[Supplied passage]
------------

Entertainment

Even better than the real thing

MTV’s Real World Vegas reunion brings back the drama

Josh Bell

It’s a little hard to believe, but back in 2002, when The Real World: Las Vegas debuted on MTV, setting a reality show in Las Vegas was a novelty, and the music channel’s veteran seven-strangers-picked-to-live-in-a-house franchise had not yet been reduced to the clubs-and-hot-tub-hookups formula it’s now known for. Thus the show’s Vegas season can be held at least partially responsible for two unfortunate trends in reality TV, and opinions on it tend to be rather strong.

It was also one of the highest-rated editions of The Real World and continues to garner strong ratings whenever it’s repeated, so MTV has made it the first season to have an extended encore, as all seven original cast members returned to the Palms last month to live in the same suite for three weeks, resulting in the six-episode Reunited: The Real World Las Vegas (MTV, Wednesdays, 10 p.m., repeated ad nauseam). Whether you loved or hated the original Vegas Real World (or, most likely, loved/hated it), you’ll find something in the reunion about which to feel the same way.

There’s an interesting tension in the way the roommates are portrayed this time out; many of them have become minor celebrities, most notably Trishelle, who’s appeared on numerous subsequent reality shows and in a handful of B-movies, but the show seems to hope that viewers will ignore that and see the experiment as the untainted reunion of seven old friends who haven’t gone on to participate (sometimes together) in various iterations of the Real World/Road Rules Challenge. “It’s good being famous,” Frank says offhandedly as he and Steven walk through the Palms in the first episode, but in typical fashion the show’s producers have scrupulously blocked out any evidence that passersby regard the participants as anything other than normal people engaging in normal activities.

------------

[About this task]
Name every cast member of the Las Vegas season who appears by name in the article on the Real World Vegas reunion. The listing that comes next has no connection to the article.

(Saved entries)

------------

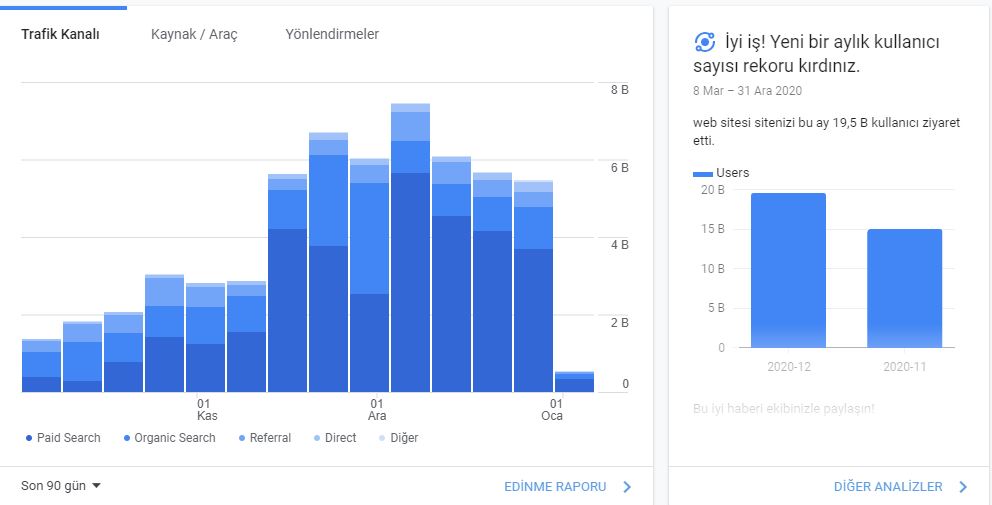The width and height of the screenshot is (992, 505).
Task: Toggle the Direct legend entry
Action: pyautogui.click(x=335, y=438)
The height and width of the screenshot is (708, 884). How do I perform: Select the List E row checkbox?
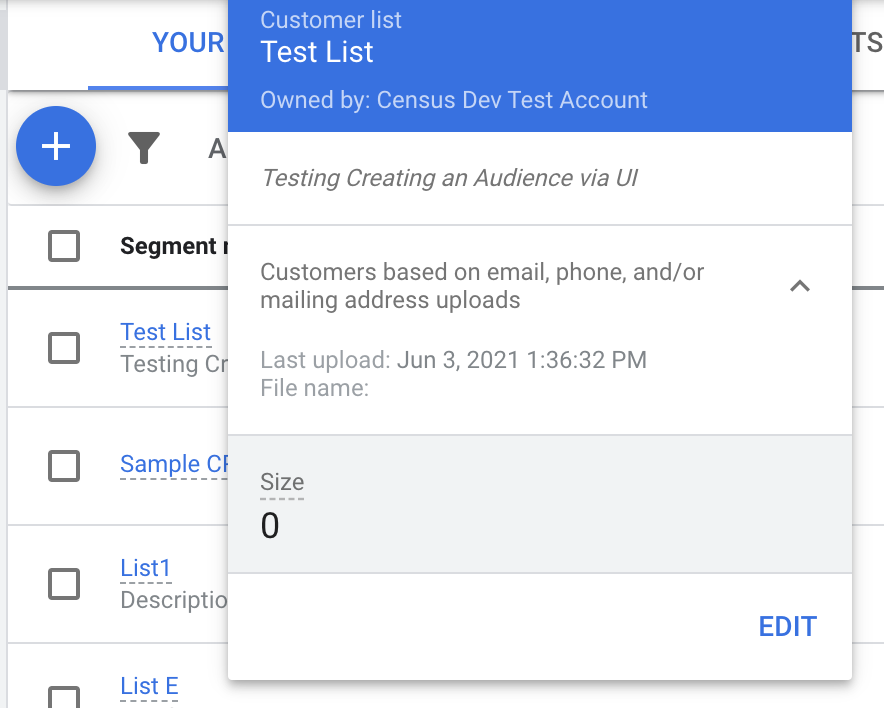click(x=64, y=696)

------------

[Response to the exercise]
Trishelle, Frank, Steven